Saturday, September 5, 2015

Germaine Tillion (1907-2008)

Germaine Tillion, daughter of Lucien and Emilie Tillion, was born in Allegre, France on 30 May 1907.

She spent her youth with her family in Clermont-Ferrand and left for Paris to study social anthropology. Four times between 1934 and 1940 she did fieldwork in Algeria, studying the Berber and Chaoui people in the Aures region of northeastern Algeria, to prepare for her doctorate in anthropology.


As she returned to Paris in 1940, France had been invaded by Germany. As her first act of resistance, she helped a Jewish family by giving them her family's papers. She became one of the leading commanders in the French Resistance in the network of the Musée de l'Homme in Paris.
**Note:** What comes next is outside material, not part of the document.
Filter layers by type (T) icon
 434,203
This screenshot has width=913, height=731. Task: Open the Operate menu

Her missions included helping prisoners to escape and organizing intelligence for the allied forces from 1940 to 1942.

Betrayed by the priest Robert Alesch who had joined her resistance network and gained her confidence, she was arrested on 13 August 1942. On 21 October 1943 Germaine and her mother (also a resistante) was sent to the Ravensbrück concentration camp. From her arrival on 21 October 1943 to the fall of the camp in spring 1945, she secretly wrote an operetta comedy to entertain fellow prisoners. "Le Verfügbar aux Enfers" describes the camp life of the "Verfügbar" (German for "disposable", the lowest class of prisoners who could be used for any kind of work). At the same time she undertook a precise ethnographic analysis of the concentration camp.
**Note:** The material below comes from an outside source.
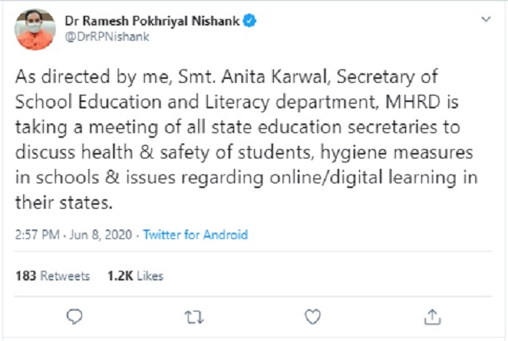View the 183 Retweets list
The width and height of the screenshot is (508, 341).
tap(53, 276)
Female Prisoners at Ravensbruck
Her mother was killed in the camp in March 1945. Germaine escaped in the spring of that year with a rescue operation of the Swedish Red Cross that had been negotiated by Folke Bernadotte.

In 1973, she published Ravensbruck: An eyewitness account of a women's concentration camp, detailing both her own personal experiences as an inmate as well as her remarkable contemporary and post-war research into the functioning of the camps, movements of prisoners, administrative operations and covert and overt crimes committed by the SS. She reported the presence of a gas chamber at Ravensbruck when other scholars had written that none existed in the Western camps, and affirmed that executions escalated during the waning days of the war, a chilling tribute to the efficiency and automated nature of the Nazi "killing machines."

She documented the dual but conflicting purposes of the camps; on the one hand, to carry out the Final Solution as quickly as possible, and on the other, to manage a very large and profitable slave labor force in support of the war effort (with profits reportedly going to SS leadership, a business structure created by Himmler himself).

Finally, she gave chilling vignettes of prisoners, prison staff and the "professionals" who were central to the operation and execution of increasingly bizarre Nazi mandates in an attempt to explore the twisted psychology and outright evil behavior of often average participants who were instrumental in allowing, and then nurturing the death machines.

To celebrate her 100th birthday, her operetta "Le Verfügbar aux Enfers" premiered in 2007 at the Théâtre du Châtelet in Paris. Germaine died at Saint-Mande, France on 18 April 2008.